First responders need more training to deal with the possible fire risk from crashed electric cars, the National Transportation Safety Board (NTSB) said in a report released Wednesday.
In high-speed crashes with high impact forces, lithium-ion battery cells are likely to be damaged, creating a fire risk, the NTSB said in a press release accompanying the report. However, research, safety standards and manufacturer emergency response guides haven’t adequately addressed how to deal with EV fires, the agency said, adding that first responders also risk electric shock from high-voltage wiring.
The NTSB made a series of recommendations to address this issue, including standardized automaker emergency-response guides modeled on International Standards Organization (ISO) standard 17840 and SAE International recommended practice J2990. Availability of these guides could also be factored into a vehicle’s federal New Car Assessment Program (NCAP) safety rating, the agency suggested.
Note that NCAP (which is primarily composed of crash-test ratings) and safety regulations are overseen by the separate National Highway Traffic Safety Administration (NHTSA). The NTSB investigates transportation safety issues and makes recommendations, but has no rule-making power.
Polestar 2 crash test
The NTSB report also recommended additional research into ways of de-energizing damaged battery packs, or reducing the possibility of thermal runaway, which can result in fires. Years ago, the NHTSA considered the idea of “draining” EV batteries of electrolyte to halt any reactions brought about by a collision. But the idea was abandoned as it would take too much specialized knowledge of every vehicle model.
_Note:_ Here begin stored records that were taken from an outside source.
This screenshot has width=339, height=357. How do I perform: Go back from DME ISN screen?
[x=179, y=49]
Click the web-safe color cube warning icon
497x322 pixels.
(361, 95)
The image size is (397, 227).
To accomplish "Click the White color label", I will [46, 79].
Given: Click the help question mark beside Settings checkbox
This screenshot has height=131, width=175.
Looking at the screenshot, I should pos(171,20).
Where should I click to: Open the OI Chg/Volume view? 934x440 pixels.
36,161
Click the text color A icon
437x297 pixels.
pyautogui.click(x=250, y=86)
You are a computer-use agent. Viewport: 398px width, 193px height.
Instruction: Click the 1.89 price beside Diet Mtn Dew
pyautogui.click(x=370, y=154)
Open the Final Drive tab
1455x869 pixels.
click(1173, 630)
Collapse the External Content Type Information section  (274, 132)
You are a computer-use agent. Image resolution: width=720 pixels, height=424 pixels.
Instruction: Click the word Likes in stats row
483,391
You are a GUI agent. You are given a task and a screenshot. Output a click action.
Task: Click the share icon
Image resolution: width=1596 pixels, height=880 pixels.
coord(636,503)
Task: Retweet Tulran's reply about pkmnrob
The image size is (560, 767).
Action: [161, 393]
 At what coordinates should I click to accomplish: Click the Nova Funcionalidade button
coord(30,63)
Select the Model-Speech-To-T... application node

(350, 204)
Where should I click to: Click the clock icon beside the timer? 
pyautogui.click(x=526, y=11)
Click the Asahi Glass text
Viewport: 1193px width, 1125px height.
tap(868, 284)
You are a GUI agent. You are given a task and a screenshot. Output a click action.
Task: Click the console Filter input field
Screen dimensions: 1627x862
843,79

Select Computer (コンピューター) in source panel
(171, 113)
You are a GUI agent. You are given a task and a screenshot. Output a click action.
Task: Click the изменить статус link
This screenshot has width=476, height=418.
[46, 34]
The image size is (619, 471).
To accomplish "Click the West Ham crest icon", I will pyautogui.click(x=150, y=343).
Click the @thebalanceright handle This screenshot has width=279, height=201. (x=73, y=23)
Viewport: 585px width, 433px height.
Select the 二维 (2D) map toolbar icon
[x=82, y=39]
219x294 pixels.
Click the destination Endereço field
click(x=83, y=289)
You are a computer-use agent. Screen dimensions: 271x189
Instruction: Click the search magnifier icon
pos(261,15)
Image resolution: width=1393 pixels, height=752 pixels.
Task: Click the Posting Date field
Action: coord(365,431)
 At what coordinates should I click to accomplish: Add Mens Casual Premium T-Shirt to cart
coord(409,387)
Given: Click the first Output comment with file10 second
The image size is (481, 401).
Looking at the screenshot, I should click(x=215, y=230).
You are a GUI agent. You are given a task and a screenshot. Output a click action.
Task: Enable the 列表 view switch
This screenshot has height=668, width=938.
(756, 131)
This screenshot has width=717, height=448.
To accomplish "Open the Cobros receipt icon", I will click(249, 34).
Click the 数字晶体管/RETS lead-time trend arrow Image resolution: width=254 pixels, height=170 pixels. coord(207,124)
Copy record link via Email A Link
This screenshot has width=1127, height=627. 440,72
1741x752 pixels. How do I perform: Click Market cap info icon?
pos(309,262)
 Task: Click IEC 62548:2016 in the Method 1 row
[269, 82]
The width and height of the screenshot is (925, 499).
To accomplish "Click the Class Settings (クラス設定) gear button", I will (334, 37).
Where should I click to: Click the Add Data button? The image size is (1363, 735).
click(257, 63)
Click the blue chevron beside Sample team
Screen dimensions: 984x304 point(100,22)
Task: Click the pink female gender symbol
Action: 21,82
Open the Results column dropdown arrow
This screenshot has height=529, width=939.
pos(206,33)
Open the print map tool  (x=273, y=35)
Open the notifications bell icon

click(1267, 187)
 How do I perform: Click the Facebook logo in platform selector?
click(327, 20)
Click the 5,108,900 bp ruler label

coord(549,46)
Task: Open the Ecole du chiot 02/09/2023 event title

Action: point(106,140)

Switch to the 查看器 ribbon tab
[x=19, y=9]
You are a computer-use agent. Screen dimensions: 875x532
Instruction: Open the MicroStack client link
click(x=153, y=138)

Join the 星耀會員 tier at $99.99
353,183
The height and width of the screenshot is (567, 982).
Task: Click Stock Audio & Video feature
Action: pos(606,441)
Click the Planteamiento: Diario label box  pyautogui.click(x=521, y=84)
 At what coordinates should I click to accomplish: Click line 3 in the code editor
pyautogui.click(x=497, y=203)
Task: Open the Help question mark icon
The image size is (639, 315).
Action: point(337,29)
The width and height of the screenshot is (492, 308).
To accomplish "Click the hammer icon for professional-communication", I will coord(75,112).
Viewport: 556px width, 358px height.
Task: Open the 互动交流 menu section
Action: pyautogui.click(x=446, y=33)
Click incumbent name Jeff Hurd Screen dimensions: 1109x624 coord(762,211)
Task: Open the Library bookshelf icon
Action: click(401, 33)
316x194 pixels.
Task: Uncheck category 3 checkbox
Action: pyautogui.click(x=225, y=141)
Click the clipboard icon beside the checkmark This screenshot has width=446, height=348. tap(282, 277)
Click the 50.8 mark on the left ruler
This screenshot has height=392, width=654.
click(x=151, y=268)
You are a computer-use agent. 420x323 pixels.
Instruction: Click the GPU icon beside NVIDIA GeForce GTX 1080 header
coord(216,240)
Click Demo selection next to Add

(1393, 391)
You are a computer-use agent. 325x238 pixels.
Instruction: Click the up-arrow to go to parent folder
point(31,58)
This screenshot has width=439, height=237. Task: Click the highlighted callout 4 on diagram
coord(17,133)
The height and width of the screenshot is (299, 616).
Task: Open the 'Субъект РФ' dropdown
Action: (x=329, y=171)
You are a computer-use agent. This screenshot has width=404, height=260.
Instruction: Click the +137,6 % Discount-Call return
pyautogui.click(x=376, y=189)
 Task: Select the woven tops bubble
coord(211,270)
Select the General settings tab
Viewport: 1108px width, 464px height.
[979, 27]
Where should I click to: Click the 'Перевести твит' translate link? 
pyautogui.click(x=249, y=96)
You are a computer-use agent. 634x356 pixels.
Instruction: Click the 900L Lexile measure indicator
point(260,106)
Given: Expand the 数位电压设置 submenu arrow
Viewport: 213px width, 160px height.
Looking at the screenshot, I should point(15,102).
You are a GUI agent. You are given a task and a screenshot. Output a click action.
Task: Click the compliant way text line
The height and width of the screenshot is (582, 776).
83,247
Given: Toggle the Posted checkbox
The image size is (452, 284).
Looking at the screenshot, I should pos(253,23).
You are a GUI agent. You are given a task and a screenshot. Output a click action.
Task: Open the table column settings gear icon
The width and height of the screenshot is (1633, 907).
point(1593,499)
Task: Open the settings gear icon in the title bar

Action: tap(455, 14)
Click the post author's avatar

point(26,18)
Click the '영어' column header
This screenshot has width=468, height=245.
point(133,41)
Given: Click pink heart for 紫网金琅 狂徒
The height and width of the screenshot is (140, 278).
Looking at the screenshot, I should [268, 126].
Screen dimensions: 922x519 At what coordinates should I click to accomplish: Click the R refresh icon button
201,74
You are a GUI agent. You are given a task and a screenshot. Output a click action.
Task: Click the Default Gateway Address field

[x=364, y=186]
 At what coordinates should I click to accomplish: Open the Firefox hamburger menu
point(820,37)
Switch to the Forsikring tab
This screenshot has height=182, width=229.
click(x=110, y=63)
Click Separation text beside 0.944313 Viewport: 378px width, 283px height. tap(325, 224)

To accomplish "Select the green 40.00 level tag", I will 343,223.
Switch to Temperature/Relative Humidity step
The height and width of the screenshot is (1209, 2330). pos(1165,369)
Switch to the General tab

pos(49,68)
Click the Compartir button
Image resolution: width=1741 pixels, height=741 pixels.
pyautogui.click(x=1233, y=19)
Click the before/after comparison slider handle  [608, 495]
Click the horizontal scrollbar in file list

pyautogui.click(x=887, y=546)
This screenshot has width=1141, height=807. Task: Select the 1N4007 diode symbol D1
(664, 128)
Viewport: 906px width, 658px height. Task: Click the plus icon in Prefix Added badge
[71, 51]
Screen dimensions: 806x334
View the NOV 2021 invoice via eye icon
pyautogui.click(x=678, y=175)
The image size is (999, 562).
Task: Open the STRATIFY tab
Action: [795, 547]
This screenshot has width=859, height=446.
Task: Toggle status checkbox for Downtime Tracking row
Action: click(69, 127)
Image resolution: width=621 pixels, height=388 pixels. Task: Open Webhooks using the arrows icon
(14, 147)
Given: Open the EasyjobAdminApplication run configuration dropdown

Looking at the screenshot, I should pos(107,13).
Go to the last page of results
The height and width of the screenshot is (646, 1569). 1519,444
Normalized for vehicle miles traveled, instances of fire are far lower or EVs than for gasoline vehicles.
However, as noted in the NTSB report, first responders may not be as familiar with EVs as with gasoline vehicles. The same goes for the general public, which is why reports of EV fires tend to get spotlighted.
The past year has brought more attention to EV fires because of high-profile incidents involving the Chevrolet Bolt EV, Hyundai Kona Electric, and Tesla Model S and Model X. Most were related to charging, however, not crashes.